「総合的な探究の時間」においては、学習者が自ら問いを見出すことが求められている。学習者が見出す問いは、学習者にとって興味を強く感じる問いであることが望ましい。
望ましい理由の一つに、興味を強く感じる問いを見出さなければ探究活動を生徒が始めないことがあげられる。実際に、高橋(2013)では、「総合的な探究の時間」の前身である「総合的な学習の時間」において、生徒が関心を持つトピックを見つけたとしても、そのトピックに関連する問いに強い興味を持てないため、探究活動が始まっていかない事例を報告している。

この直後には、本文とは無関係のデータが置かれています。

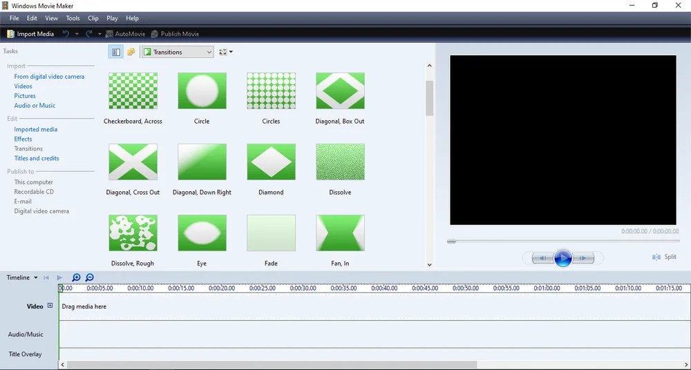
Task: Zoom in the timeline with magnifier plus
Action: (x=76, y=278)
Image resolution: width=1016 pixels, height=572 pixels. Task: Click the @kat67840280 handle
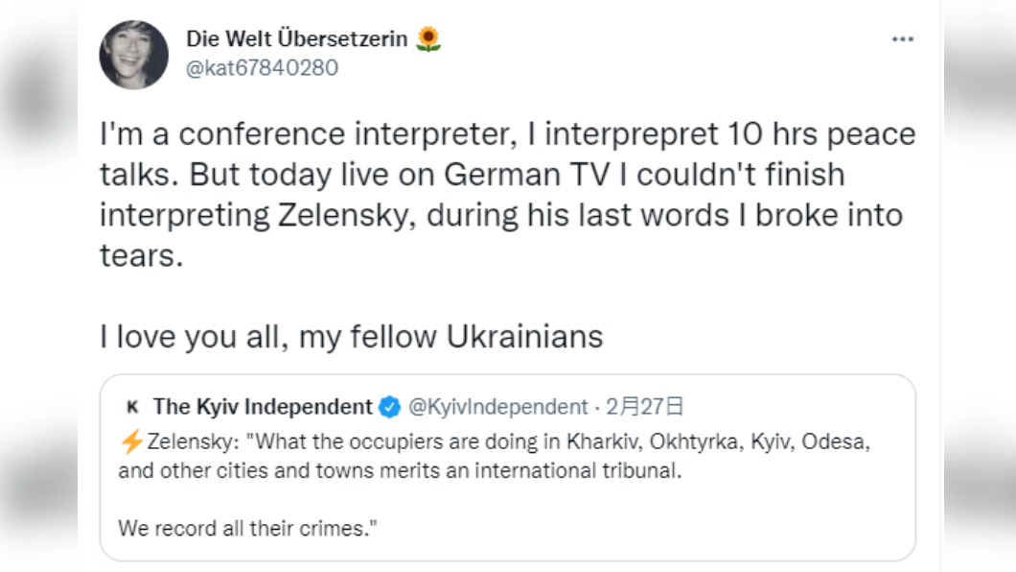coord(262,68)
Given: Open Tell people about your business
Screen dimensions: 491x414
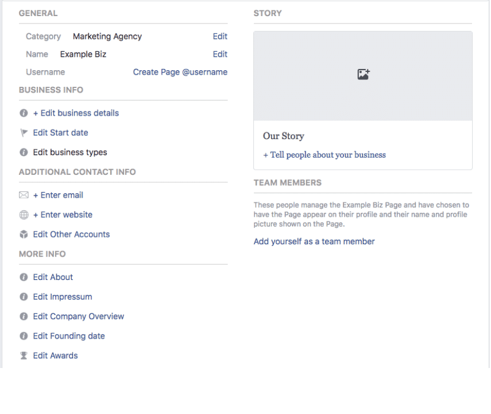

また、探究活動の始点に限らず、探究活動の最中においても、興味を強く感じる問いは重要である。探究活動を進めていく中で、生徒たちは困難に直面することが示されている(ベネッセ教育総合研究所, 2022; Chin & Kayalvizhi, 2002; Dah et al., 2023; 福島県教育センター, 2023; 斎藤・加藤, 2023; 瀬戸崎・北村, 2023; 山田, 2023)。そのため、探究学習を進めていく際に、学習者は学習を諦めてしまう可能性が存在する。しかし、興味を強く感じる学習対象であれば、学習者は粘り強く学習に取り組んだり、深い理解につながる学習方法を利用することが報告されている(Pintrich & De Grood, 1990; Hidi & Renniger, 2006)。そのため、興味を強く感じる問いは探究学習において重要である。